Project description:Background:Glioblastoma (GBM) is an aggressive and highly vascular tumor with median survival below 2 years. Despite advances in surgery, radiotherapy, and chemotherapy, survival has improved modestly. To combat glioma vascular proliferation, anti-angiogenic agents targeting vascular endothelial growth factor (VEGF) were introduced. Preclinically these agents were effective, yet they did not improve overall survival in phase III trials. We tested the hypothesis that ganciclovir (GCV)-mediated killing of proliferating endothelial cells expressing herpes simplex virus type 1 thymidine kinase (HSV1-TK) would have direct antitumor effects, and whether vessel ablation would affect the antitumor activity of anti-VEGF antibodies and radiotherapy. Methods:Proliferating endothelial cells were eliminated using GCV-mediated killing of proliferating endothelial cells expressing HSV1-TK (in Tie2-TK-IRES-GFP mice). Syngeneic NRAS/p53 (NP) gliomas were implanted into the brains of Tie2-TK-IRES-GFP mice. Endothelial proliferation activates the Tie2 promoter and HSV1-TK expression. Administration of GCV kills proliferating tumor endothelial cells and slows tumor growth. The effects of endothelial cell ablation on anti-angiogenic therapy were examined using anti-VEGF antibodies or irradiation.
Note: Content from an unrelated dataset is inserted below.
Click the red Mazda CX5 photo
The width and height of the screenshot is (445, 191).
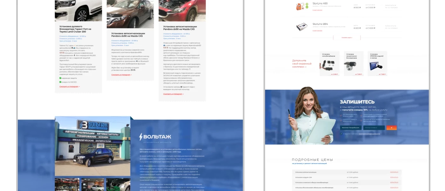pos(182,10)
Results:GCV administration reduced tumor growth and vascular density, increased tumor apoptosis, and prolonged survival. Anti-VEGF antibodies or irradiation also prolonged survival. Surprisingly, combining GCV with irradiation, or with anti-VEGF antibodies, reduced their individual therapeutic effects. Conclusion:GCV-mediated killing of proliferating endothelial cells expressing HSV1-TK, anti-VEGF antibodies, or irradiation all reduced growth of a murine glioma. However, elimination of microvascular proliferation decreased the efficacy of anti-VEGF or irradiation therapy. We conclude that, in our model, the integrity of proliferating vessels is necessary for the antiglioma effects of anti-VEGF and radiation therapy.